И тут как раз мною было получено письмо от сталевара Зотова с призывом немедля явиться на родину, вспомнить о «родоначальной» профессии, заглянуть в свою совесть: понапрасну, что ли, обучал когда-то завод сопатого огольца?! А вслед за этим горячим и трогательным в своем простодушии письмом — еще более убедительная корреспонденция на страницах газеты из Шугаевска: 

«Завод под парусами! Две тысячи пятьсот лучших бойцов рабочего класса ведут борьбу за полное восстановление завода… Стране нужен металл, страна изголодалась по металлу!» 

Все вокруг меня — на курсах, в кружках, на собраниях — как бы вылиняло, потеряло свой вкус, и сам труд мой над рукописью казался мне уже невозможным. 

И я решился. 

На телеграмму, посланную мною в адрес старика Зотова, пришел ответ без подписи, скупой, но повелительный: 

«Бьемся со всех сил болтовой после пожара ремонтируем конце недели решающее собрание торопись». 

А через день с тою же экономией слов постучалась ко мне вторая депеша, на этот раз за подписью председателя завкома Башилова: мне предлагалось протолкнуть в ВСНХ сметы, лимиты, еще что-то (пропуск, неразборчиво!). 

Давно неиспытанное волнение охватило меня, я спешу выполнить поручение завода, готовлюсь к отъезду, живу в припрыжку. Предчувствуя знакомую тревогу, как на фронте перед боем, явно хмелея, рву с курсами, разрешаю себе всяческие вольности. Так, например, неожиданно я пригласил с собою в Шугаевск первую встречную, какую-то курьершу: почему бы-де ей, как и мне, литературному работнику, не сменить на замечательный труд у заводского станка беготню с пакетами? 

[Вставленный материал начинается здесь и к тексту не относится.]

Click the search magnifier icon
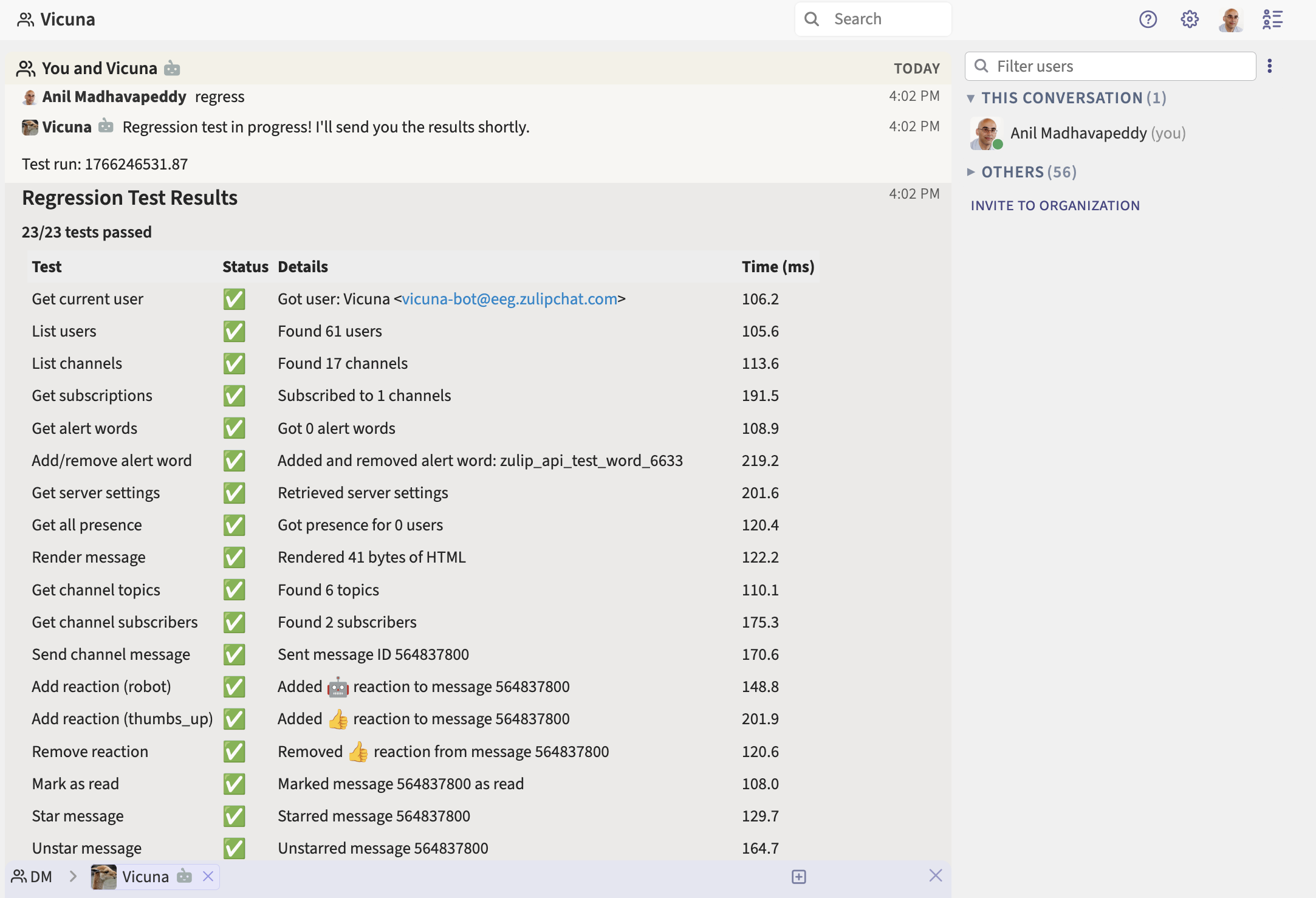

Новая знакомая без долгих колебаний принимает мое предложение: ехать — так ехать! 

Тем более, что подвальный угол в Москве вместе с окладом курьерши не устраивал гражданку Олейникову с ее… малышом. Для начала она скрыла от меня, что у нее есть ребенок, но, когда я узнал о нем, мне уже невозможно было отказать ей, изменить своему слову. Да и то сказать: как никогда, Шугаевск нуждался в рабочих руках, а моя знакомая еще молода, крепка… Лишь бы этот ее малыш оказался… единственным у нее! 

Итак, едем! Рабочий мой стол опустошен, стены комнаты голы, блеск книжных тиснений в шкафах надолго усмирен, рукопись — в чемодане… Какие-нибудь двое суток отделяют меня от того часа, когда вновь войду в жизнь завода, всмотрюсь привычно в его людей и вместе с ними встану под паруса этих дней. Тем самым разрешался вопрос и о моей повести: одна ее часть набросана, другую… пусть пишет завод.